- WHAT YOU SHOULD DO
Pull every line holding the string "language" from the records below.

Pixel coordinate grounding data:
________________________________________

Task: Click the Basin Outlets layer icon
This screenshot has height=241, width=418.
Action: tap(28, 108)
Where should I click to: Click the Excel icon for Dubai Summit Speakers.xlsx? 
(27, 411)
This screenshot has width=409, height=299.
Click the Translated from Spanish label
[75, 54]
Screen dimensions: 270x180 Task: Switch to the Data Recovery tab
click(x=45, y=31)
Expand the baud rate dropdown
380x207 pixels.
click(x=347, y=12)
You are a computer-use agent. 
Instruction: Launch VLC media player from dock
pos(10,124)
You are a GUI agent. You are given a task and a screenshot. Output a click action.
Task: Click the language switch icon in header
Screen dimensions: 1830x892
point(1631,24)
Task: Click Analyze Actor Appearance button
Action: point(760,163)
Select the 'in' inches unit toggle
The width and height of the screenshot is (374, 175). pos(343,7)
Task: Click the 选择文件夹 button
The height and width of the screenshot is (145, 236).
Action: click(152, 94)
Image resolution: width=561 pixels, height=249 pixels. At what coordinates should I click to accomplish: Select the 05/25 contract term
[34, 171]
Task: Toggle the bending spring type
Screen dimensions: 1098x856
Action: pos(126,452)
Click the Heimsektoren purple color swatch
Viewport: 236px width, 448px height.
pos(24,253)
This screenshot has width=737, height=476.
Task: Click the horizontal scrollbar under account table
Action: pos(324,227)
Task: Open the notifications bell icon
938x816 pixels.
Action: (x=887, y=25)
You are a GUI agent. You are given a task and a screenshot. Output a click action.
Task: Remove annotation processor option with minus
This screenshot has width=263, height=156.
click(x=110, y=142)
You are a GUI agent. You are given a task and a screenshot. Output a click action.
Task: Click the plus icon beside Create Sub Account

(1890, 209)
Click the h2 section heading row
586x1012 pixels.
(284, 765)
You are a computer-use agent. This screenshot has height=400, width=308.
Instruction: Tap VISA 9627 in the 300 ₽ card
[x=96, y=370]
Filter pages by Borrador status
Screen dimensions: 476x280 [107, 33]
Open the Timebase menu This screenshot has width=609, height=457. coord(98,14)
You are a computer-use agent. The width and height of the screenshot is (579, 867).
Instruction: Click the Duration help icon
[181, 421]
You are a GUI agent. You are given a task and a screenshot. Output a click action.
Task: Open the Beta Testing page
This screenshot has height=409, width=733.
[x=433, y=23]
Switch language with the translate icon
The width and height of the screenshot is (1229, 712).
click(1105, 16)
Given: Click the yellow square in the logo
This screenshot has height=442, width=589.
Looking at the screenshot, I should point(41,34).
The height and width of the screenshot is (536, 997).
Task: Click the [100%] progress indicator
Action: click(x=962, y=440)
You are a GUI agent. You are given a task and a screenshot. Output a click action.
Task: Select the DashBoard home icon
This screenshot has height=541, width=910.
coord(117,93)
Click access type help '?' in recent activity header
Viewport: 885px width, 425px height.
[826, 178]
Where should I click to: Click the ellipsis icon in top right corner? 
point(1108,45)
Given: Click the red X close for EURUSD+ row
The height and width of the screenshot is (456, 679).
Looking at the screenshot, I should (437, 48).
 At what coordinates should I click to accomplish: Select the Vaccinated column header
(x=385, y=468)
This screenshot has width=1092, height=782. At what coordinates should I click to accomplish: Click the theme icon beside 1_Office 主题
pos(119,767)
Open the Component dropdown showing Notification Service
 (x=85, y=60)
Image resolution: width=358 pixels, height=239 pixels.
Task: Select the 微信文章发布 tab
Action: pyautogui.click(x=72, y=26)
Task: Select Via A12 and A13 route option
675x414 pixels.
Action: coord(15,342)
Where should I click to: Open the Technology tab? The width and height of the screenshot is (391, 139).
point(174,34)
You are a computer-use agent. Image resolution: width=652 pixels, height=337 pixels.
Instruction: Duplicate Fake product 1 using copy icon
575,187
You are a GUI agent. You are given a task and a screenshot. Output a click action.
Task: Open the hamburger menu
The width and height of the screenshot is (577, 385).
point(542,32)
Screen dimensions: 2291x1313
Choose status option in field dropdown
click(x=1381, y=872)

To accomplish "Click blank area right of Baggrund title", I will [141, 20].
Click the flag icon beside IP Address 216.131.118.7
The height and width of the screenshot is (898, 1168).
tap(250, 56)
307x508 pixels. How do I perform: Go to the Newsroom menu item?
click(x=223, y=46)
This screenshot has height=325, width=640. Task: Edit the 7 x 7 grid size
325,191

________________________________________

- EXERCISE RESULT
Task: Click the language switch icon in header
Switch language with the translate icon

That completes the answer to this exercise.